Table of Contents
Fetching ...

Taming a Retrieval Framework to Read Images in Humanlike Manner for Augmenting Generation of MLLMs

Suyang Xi, Chenxi Yang, Hong Ding, Yiqing Ni, Catherine C. Liu, Yunhao Liu, Chengqi Zhang

TL;DR

HuLiRAG presents a cognitively inspired, what–where–reweight cascade to ground multimodal reasoning in region-level visual evidence, addressing hallucinations and rigid global grounding in MLLMs. The pre-stage retrieves candidate images, the What stage decomposes queries into phrases, the Where stage grounds phrases to precise masks via GroundingDINO and SAM, and the Reweight stage adaptively fuses global and local cues with a learnable balance. Spatially-aware fine-tuning further constraints generation using mask-guided supervision to enforce grounding in the answer, improving factual consistency on WebQA and MultimodalQA. Results show substantial retrieval gains and improved VQA performance across backbones, with ablations confirming the necessity of each component and the value of adaptive fusion and spatial supervision for trustworthy multimodal reasoning.

Abstract

Multimodal large language models (MLLMs) often fail in fine-grained visual question answering, producing hallucinations about object identities, positions, and relations because textual queries are not explicitly anchored to visual referents. Retrieval-augmented generation (RAG) alleviates some errors, but it fails to align with human-like processing at both the retrieval and augmentation levels. Specifically, it focuses only on global-level image information but lacks local detail and limits reasoning about fine-grained interactions.

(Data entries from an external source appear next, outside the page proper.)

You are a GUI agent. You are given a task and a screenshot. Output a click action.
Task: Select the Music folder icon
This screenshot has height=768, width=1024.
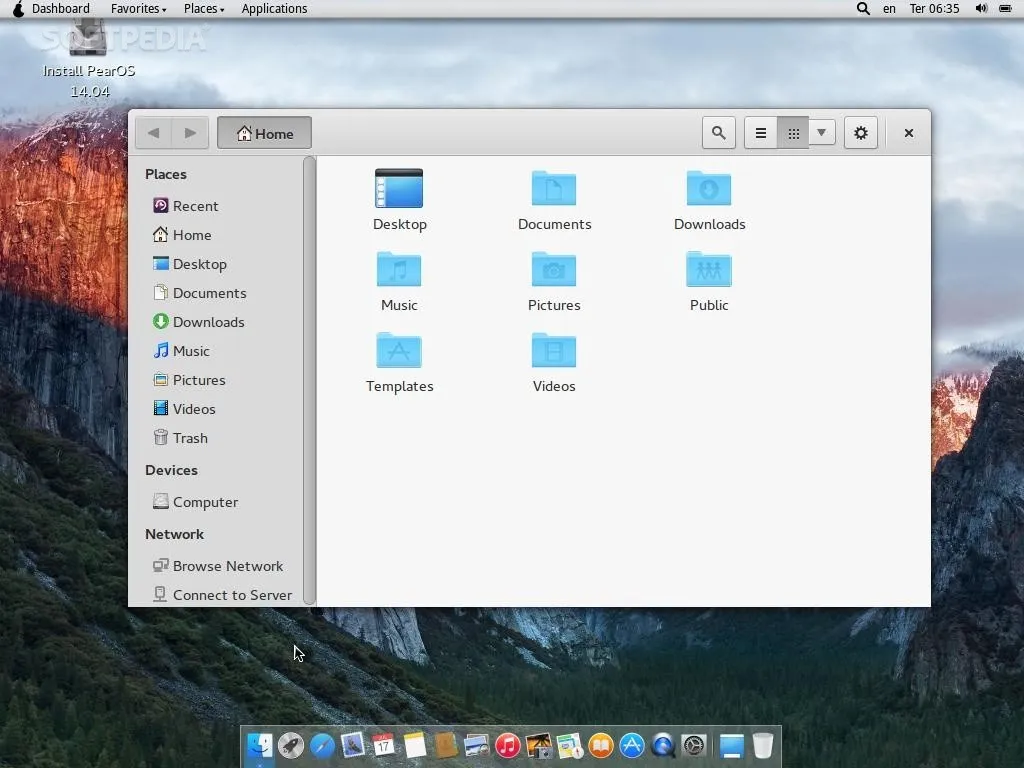[399, 281]
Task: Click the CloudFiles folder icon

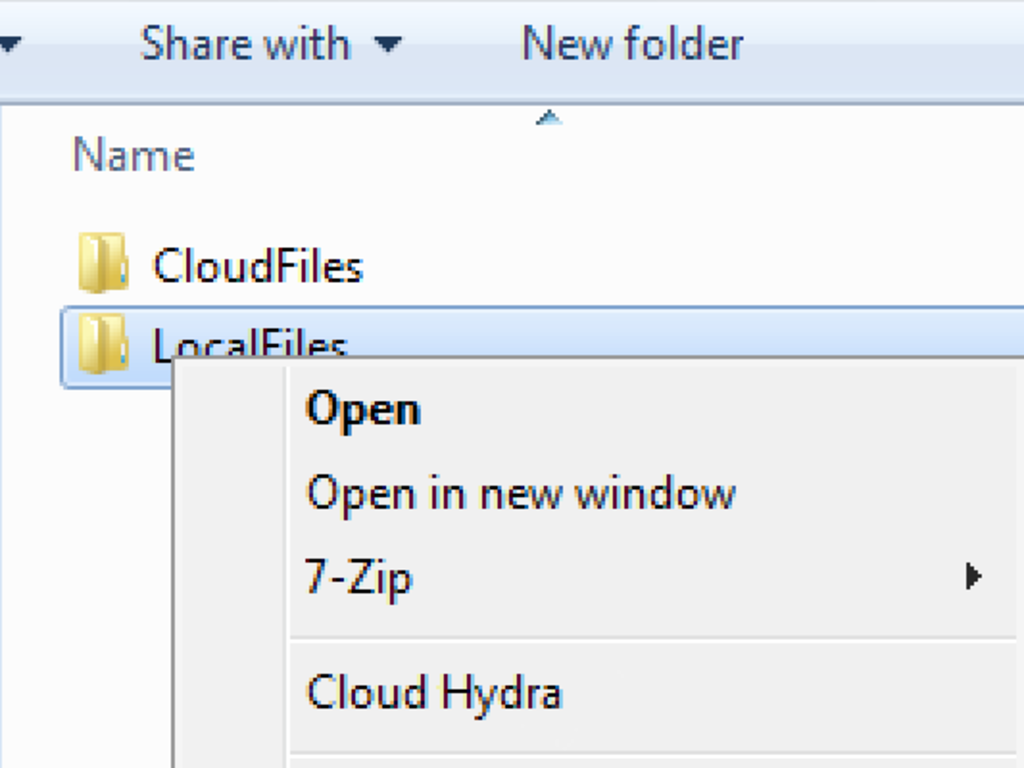Action: coord(103,263)
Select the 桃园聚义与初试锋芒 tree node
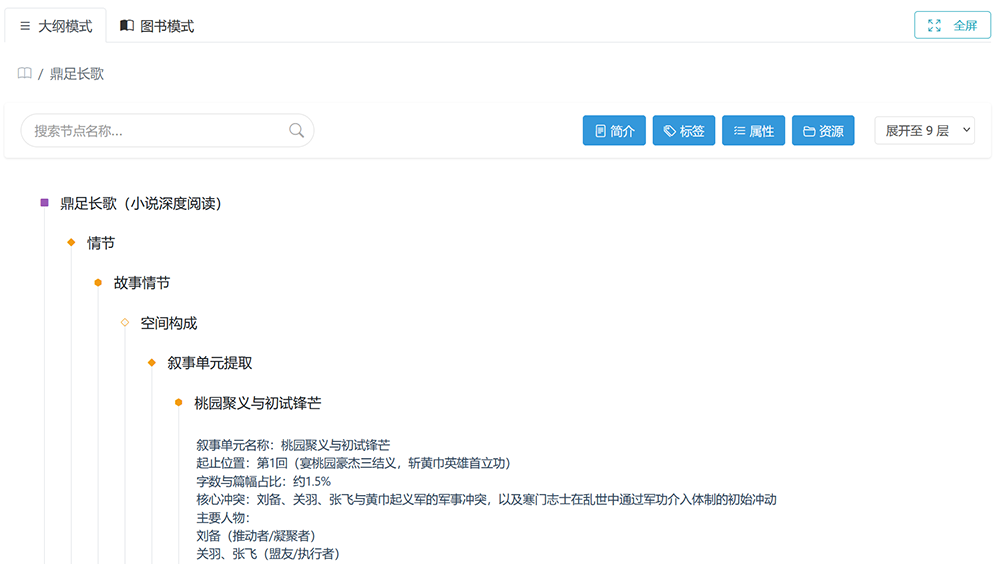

To overcome this limitation, we present Human-Like Retrieval-Augmented Generation (HuLiRAG), a framework that stages multimodal reasoning as a ``what--where--reweight'' cascade. Queries are first anchored to candidate referents via open-vocabulary detection (what), then spatially resolved with SAM-derived masks to recover fine-grained precision (where), and adaptively prioritized through the trade-off between local and global alignment (reweight). Mask-guided fine-tuning further injects spatial evidence into the generation process, transforming grounding from a passive bias into an explicit constraint on answer formulation. Extensive experiments demonstrate that this human-like cascade improves grounding fidelity and factual consistency while reducing hallucinations, advancing multimodal question answering toward trustworthy reasoning.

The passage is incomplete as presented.